• **WORK INSTRUCTION**:
The entries below should be set down again exactly, with every picture left out.

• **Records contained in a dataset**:

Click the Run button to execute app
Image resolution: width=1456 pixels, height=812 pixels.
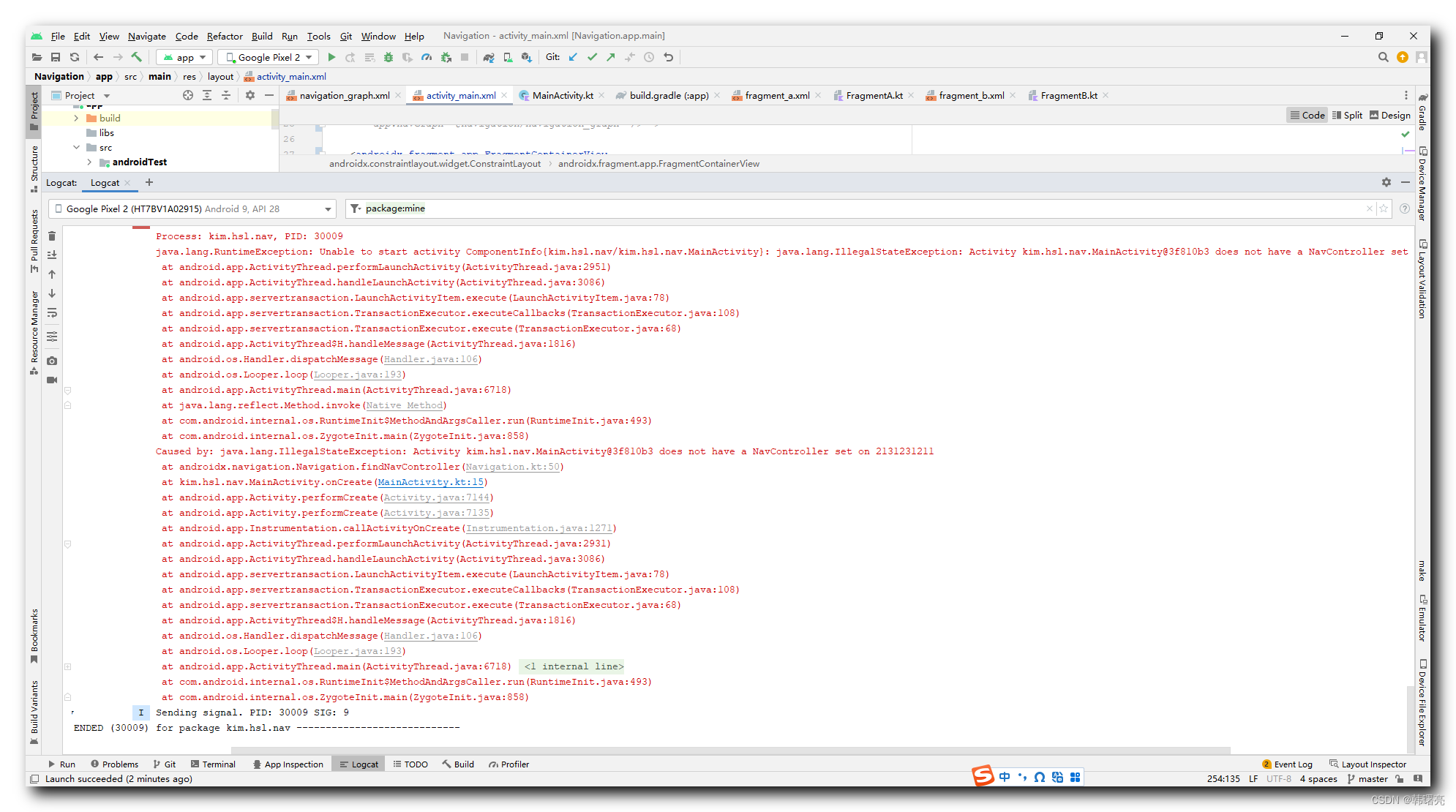[331, 57]

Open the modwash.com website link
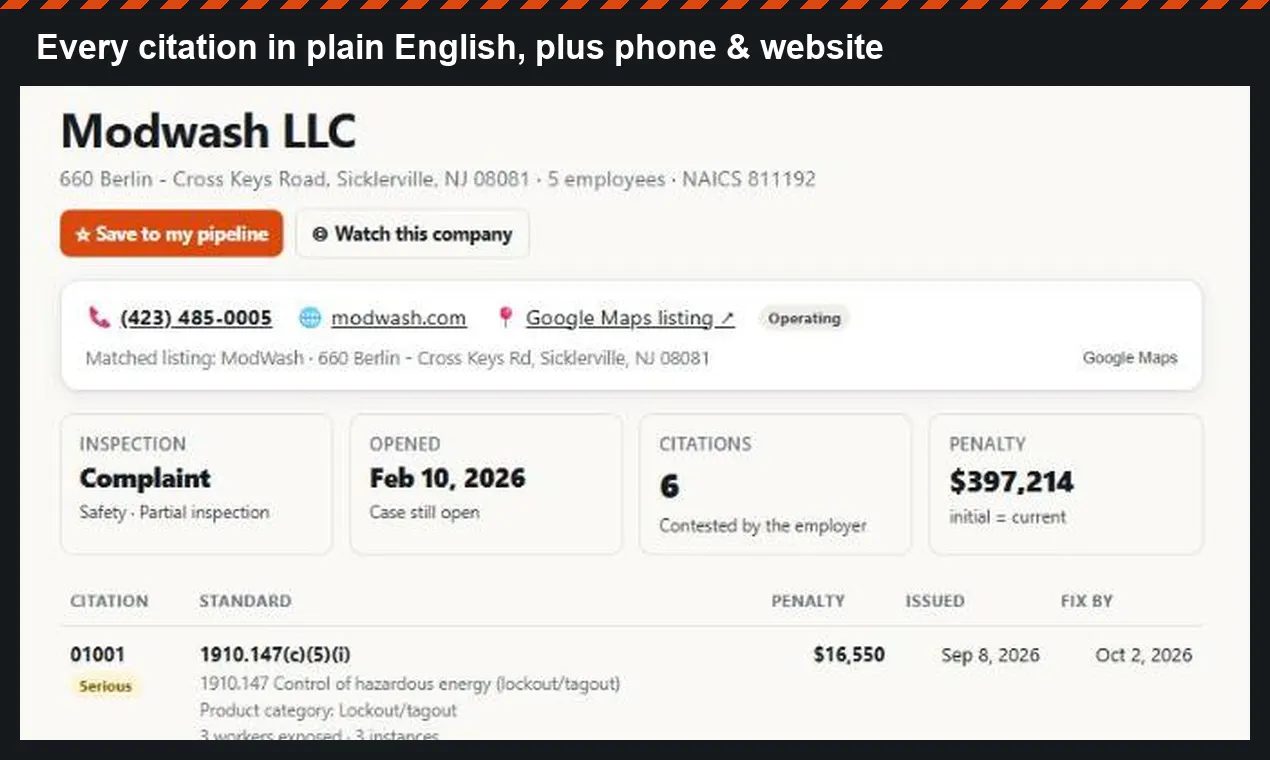(x=399, y=318)
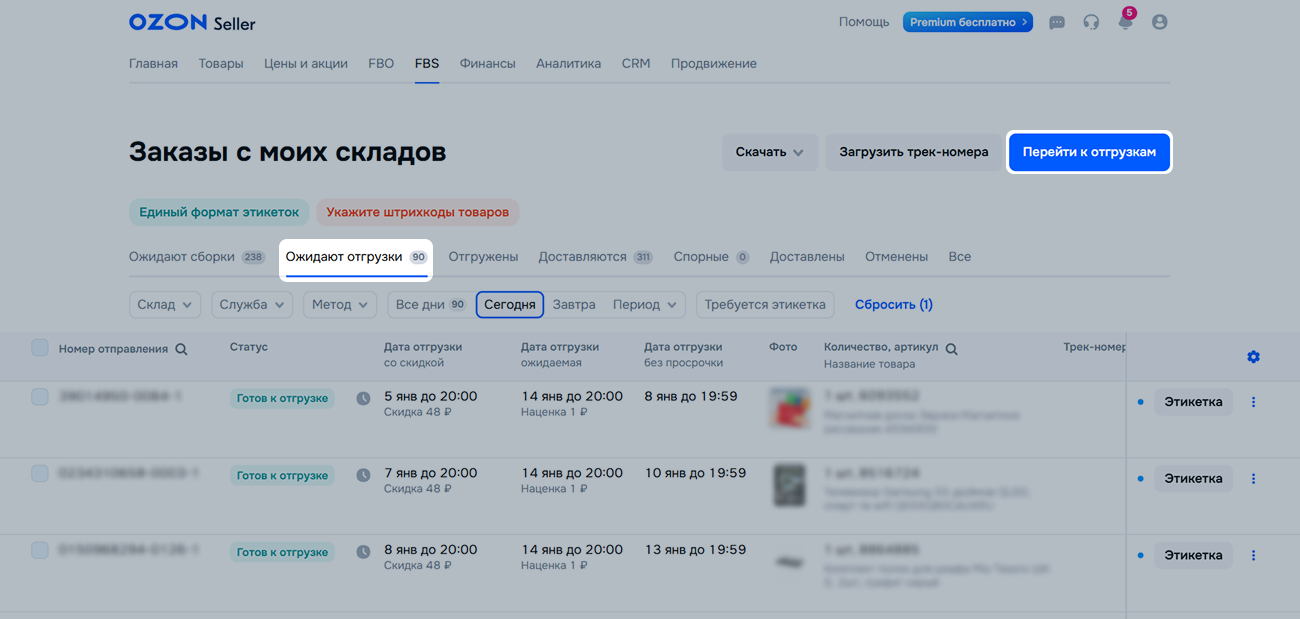Open the notifications bell
1300x619 pixels.
tap(1126, 22)
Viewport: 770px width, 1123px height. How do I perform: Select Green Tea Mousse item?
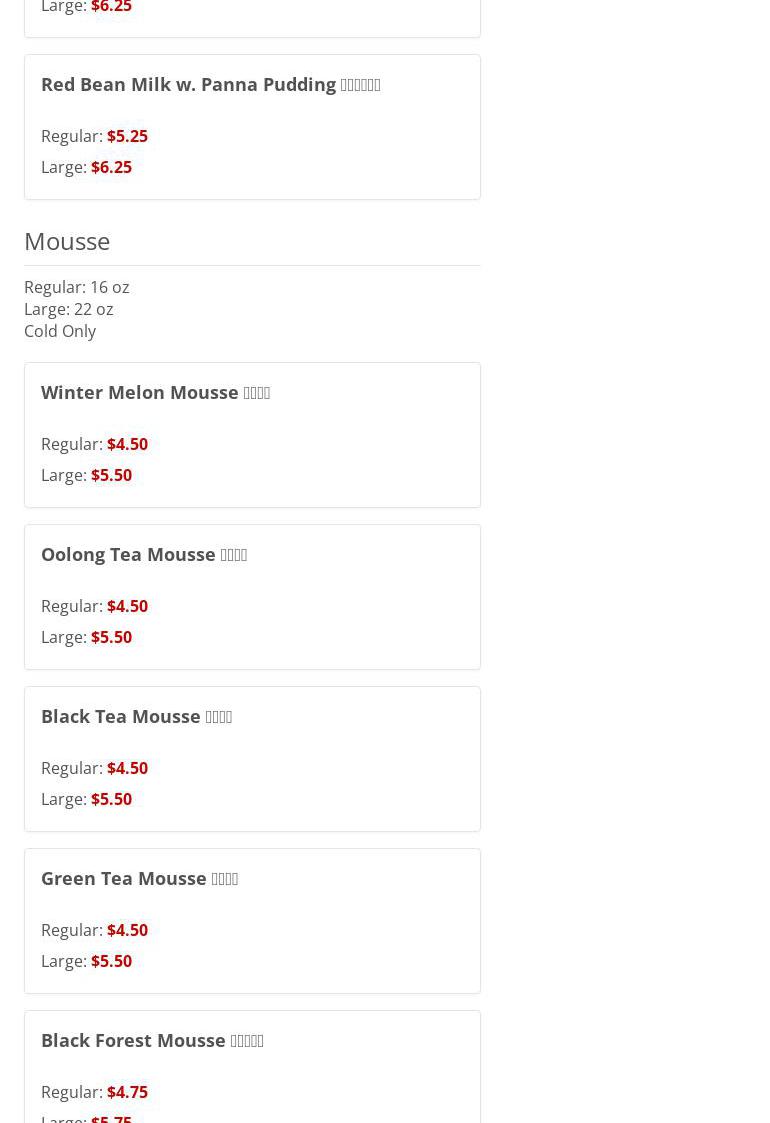coord(139,879)
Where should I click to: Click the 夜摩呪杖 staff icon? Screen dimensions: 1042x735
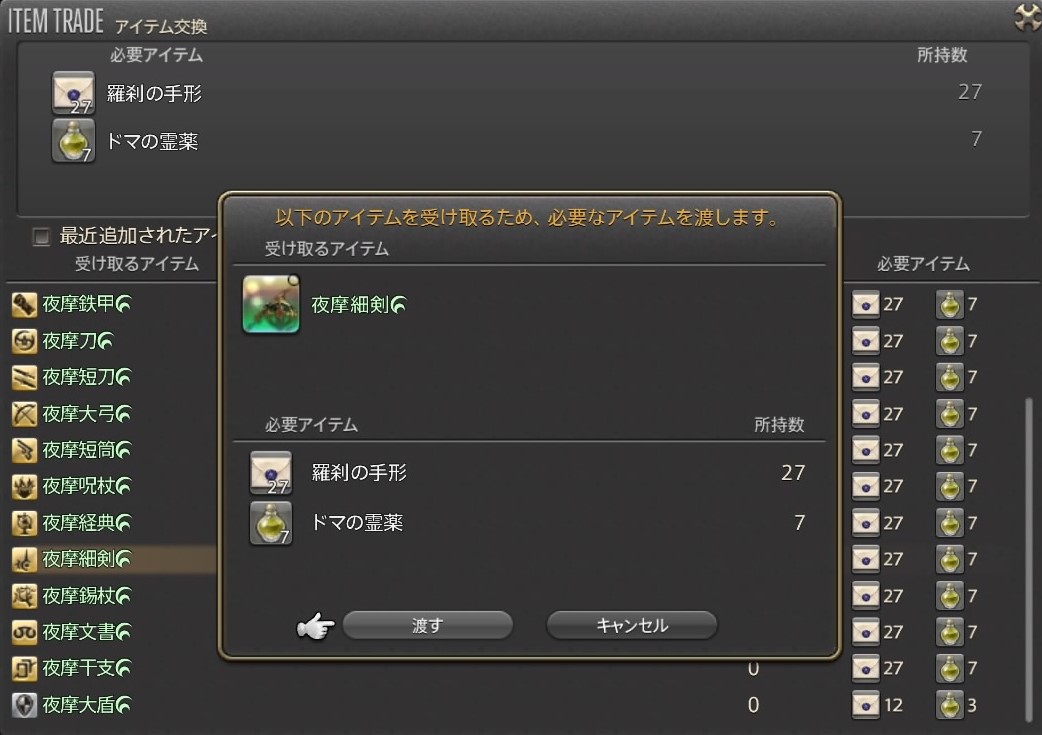tap(24, 487)
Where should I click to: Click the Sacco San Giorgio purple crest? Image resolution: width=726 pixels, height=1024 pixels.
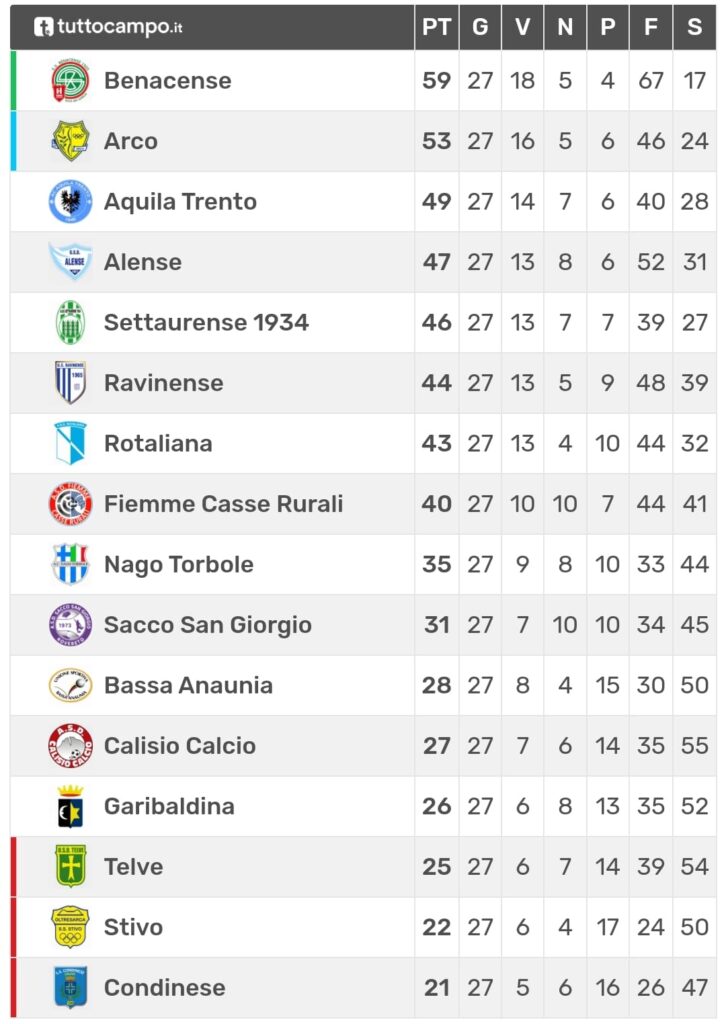click(71, 624)
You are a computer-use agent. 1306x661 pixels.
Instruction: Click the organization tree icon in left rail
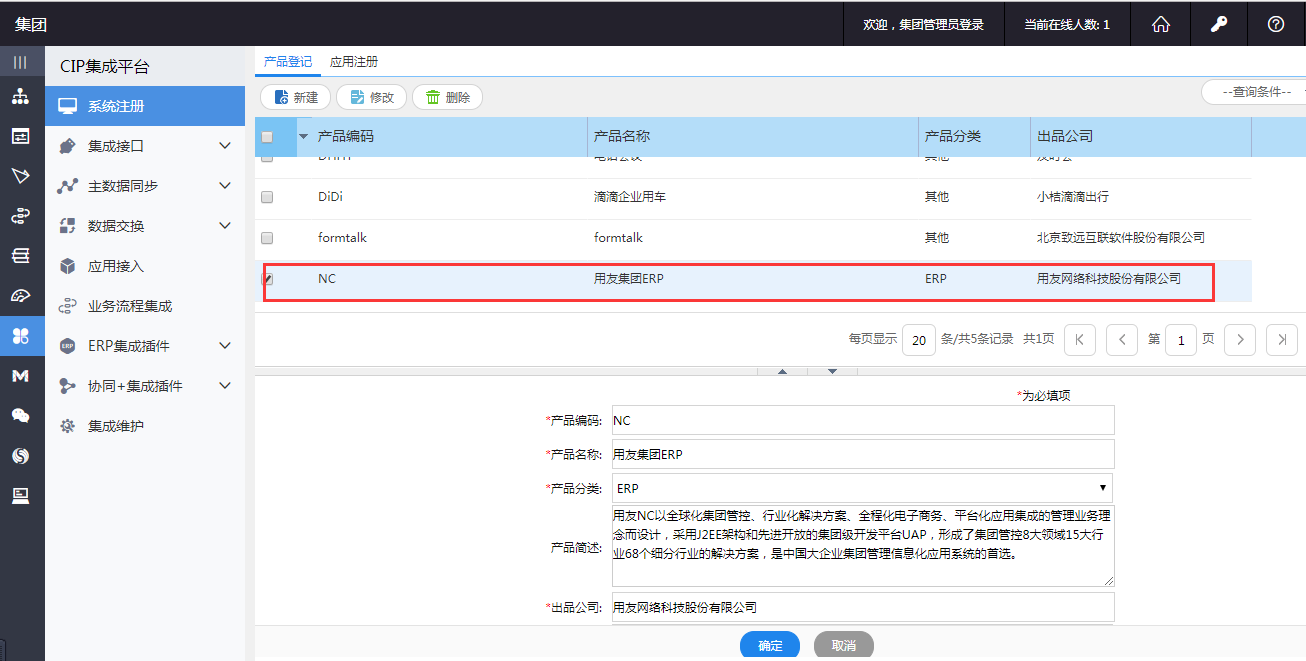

• **RESPONSE TO THE EXERCISE**:
Click the Run button to execute app
Image resolution: width=1456 pixels, height=812 pixels.
[331, 57]

Open the modwash.com website link
(x=399, y=318)
Open the notifications bell
1300x619 pixels.
tap(1126, 22)
Viewport: 770px width, 1123px height. How do I perform: Select Green Tea Mousse item?
coord(139,879)
Where should I click to: Click the 夜摩呪杖 staff icon? Screen dimensions: 1042x735
tap(24, 487)
Where should I click to: Click the Sacco San Giorgio purple crest? Image resolution: width=726 pixels, height=1024 pixels.
click(71, 624)
You are a computer-use agent. 1306x661 pixels.
Instruction: Click the organization tree icon in left rail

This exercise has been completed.